There are times when we are not so sure about the presence of God. Times when we wonder where God is anyway, times when we are unclear as to what the Spirit is doing, times when we feel as if we are on our own, abandoned by God. Some people call those the winter times. The dry times. The empty times. Or, as one of my favorite seminary professors, Wellford Hobbie, used to call it in his prayers at the start of class: “the dark night of the soul”.
It is in those times that we especially need to be reminded of the good news of comfort from the prophet. We need that soft warm blanket. The pronouns in this poem are second person singular. It is like we are listening in on a personal conversation between God and individual members of the people of God. It is like God is addressing each one of us individually, calling us by name. I have called you by name. You are mine. Do not fear.

:::::

→ **Task requirements**:
Carry on the reflection about God's comfort in times of doubt, picking up after its final sentence.

:::::

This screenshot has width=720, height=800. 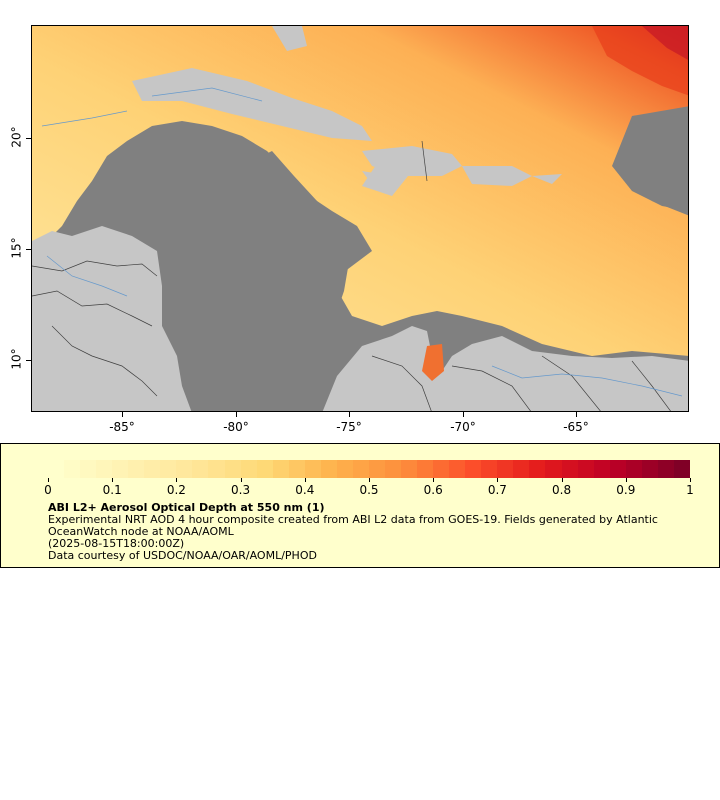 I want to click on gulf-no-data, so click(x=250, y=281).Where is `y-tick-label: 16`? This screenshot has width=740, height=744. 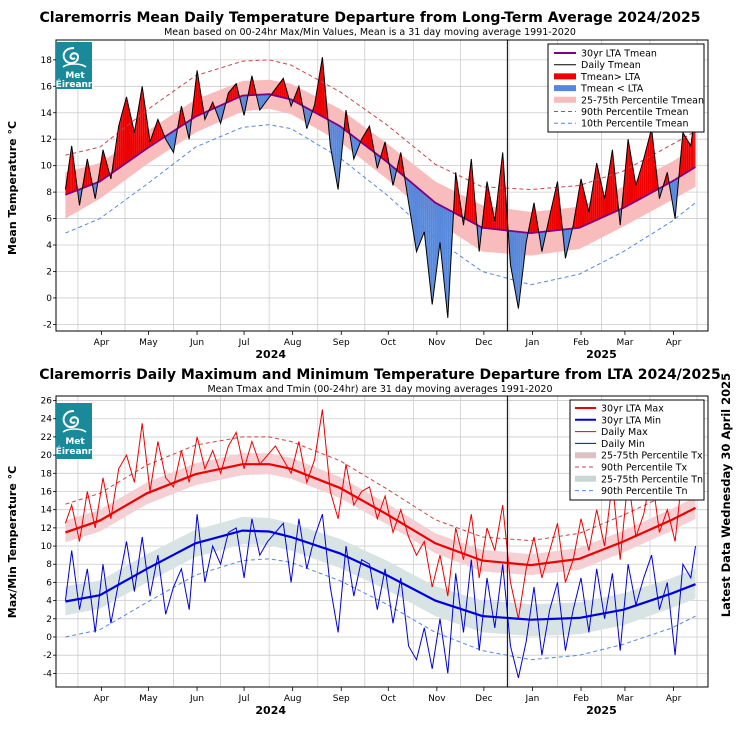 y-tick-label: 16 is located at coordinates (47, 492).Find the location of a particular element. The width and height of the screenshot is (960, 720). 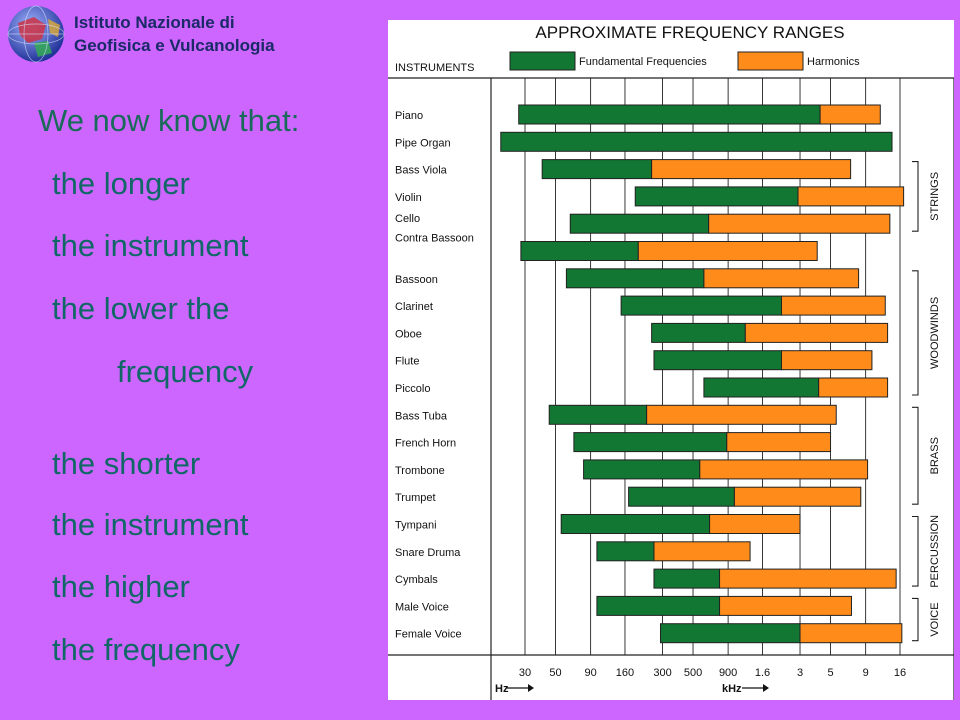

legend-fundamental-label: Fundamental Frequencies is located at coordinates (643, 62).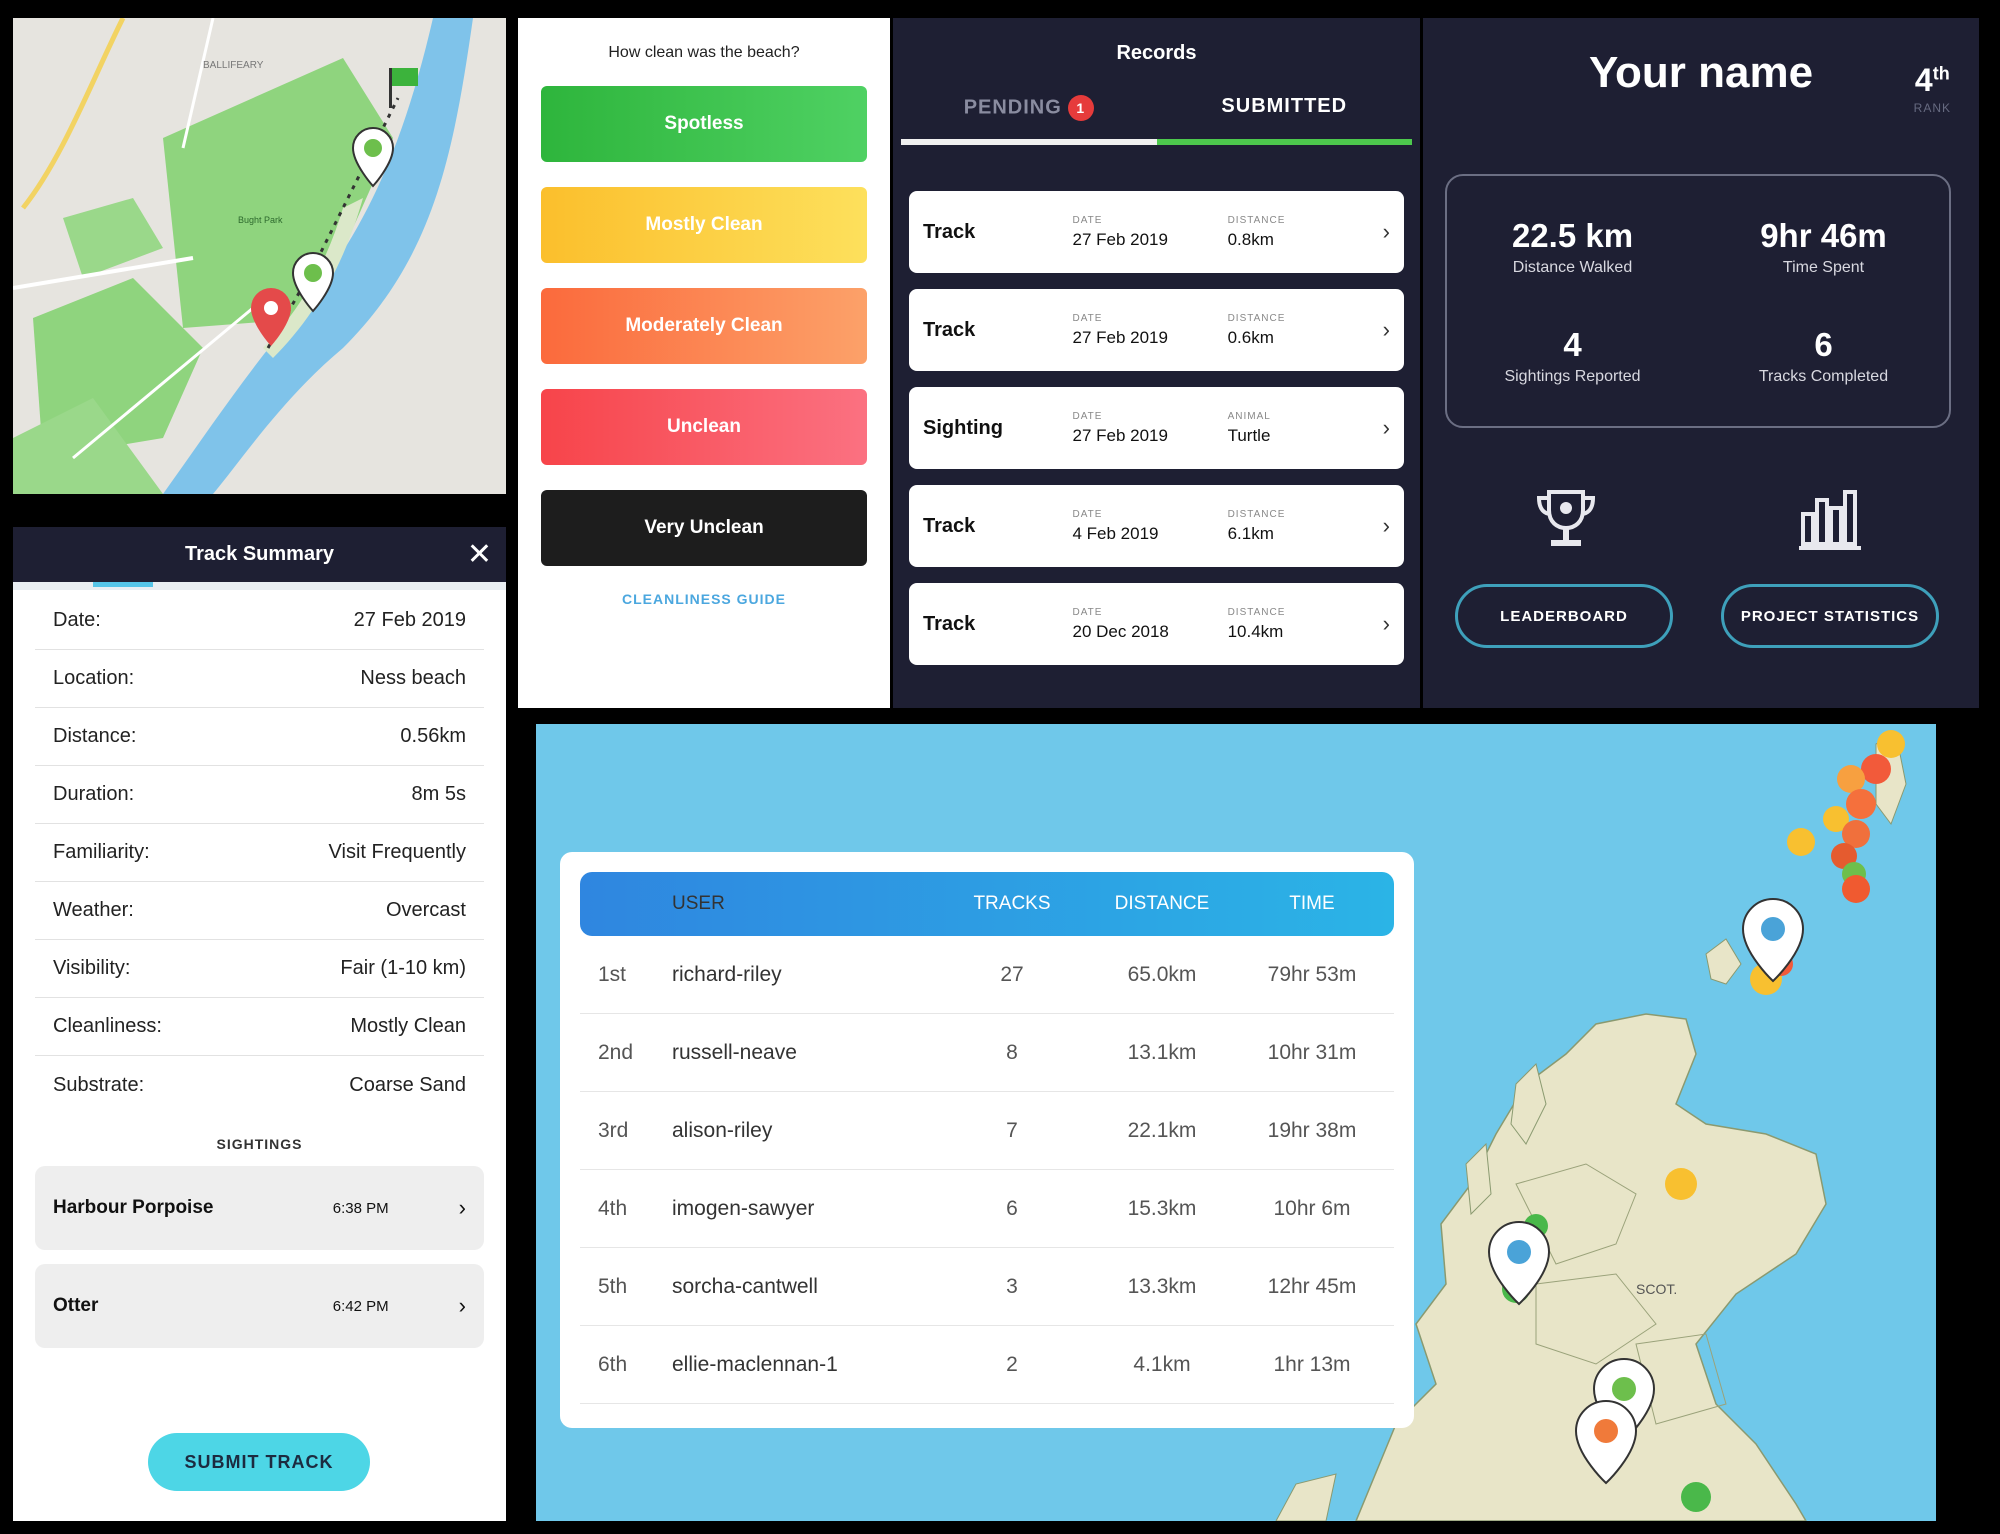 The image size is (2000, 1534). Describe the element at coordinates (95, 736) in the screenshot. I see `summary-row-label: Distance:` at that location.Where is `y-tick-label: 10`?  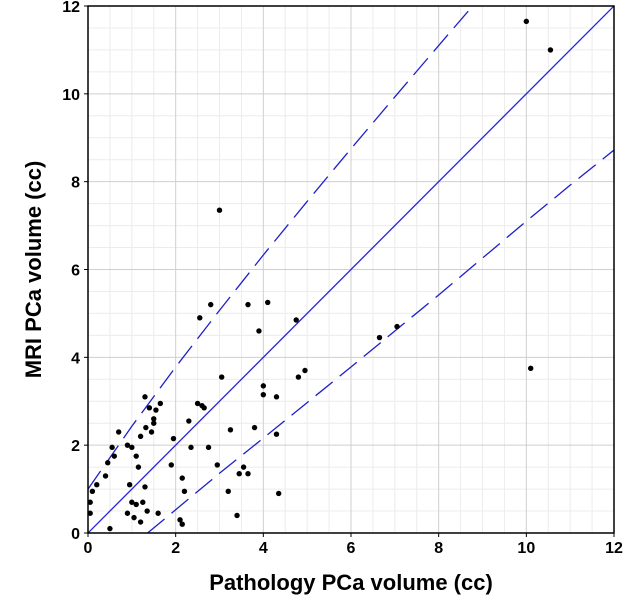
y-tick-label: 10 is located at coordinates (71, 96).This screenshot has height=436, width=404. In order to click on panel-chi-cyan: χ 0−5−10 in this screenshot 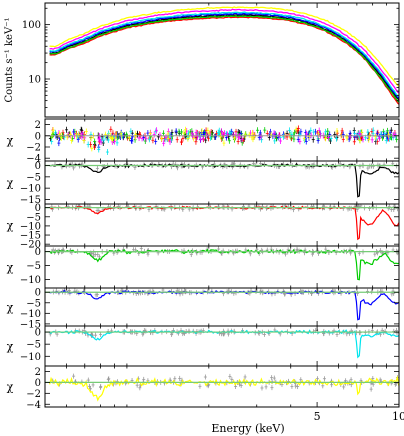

:::::

→ **Exercise result**:
I invite you to imagine for a bit about what your name sounds like when God’s voice calls it. Is it your given name, your whole name, your middle name, your nick name, your private name that only a few people use for you? Some of us only have heard our whole name when we were in trouble. But might God use your whole name out of great love and respect for who you are? Is your name spoken with love, with joy, with confidence, with hope? And when God calls you by name, how do you answer? What do you do or say or think or sing in response? Does your heart beat faster with excitement or slower with calmness when you hear God call you by name? Perhaps you can take some time to reflect on these things in the week ahead. While you are doing the dishes or driving the car. While you are exercising or sitting quietly in your prayer corner. Wherever you are, you belong to God. Whatever you are doing, you belong to God. Whatever is swirling around you, you belong to God. Do not fear. You are precious in God’s eyes. Amen.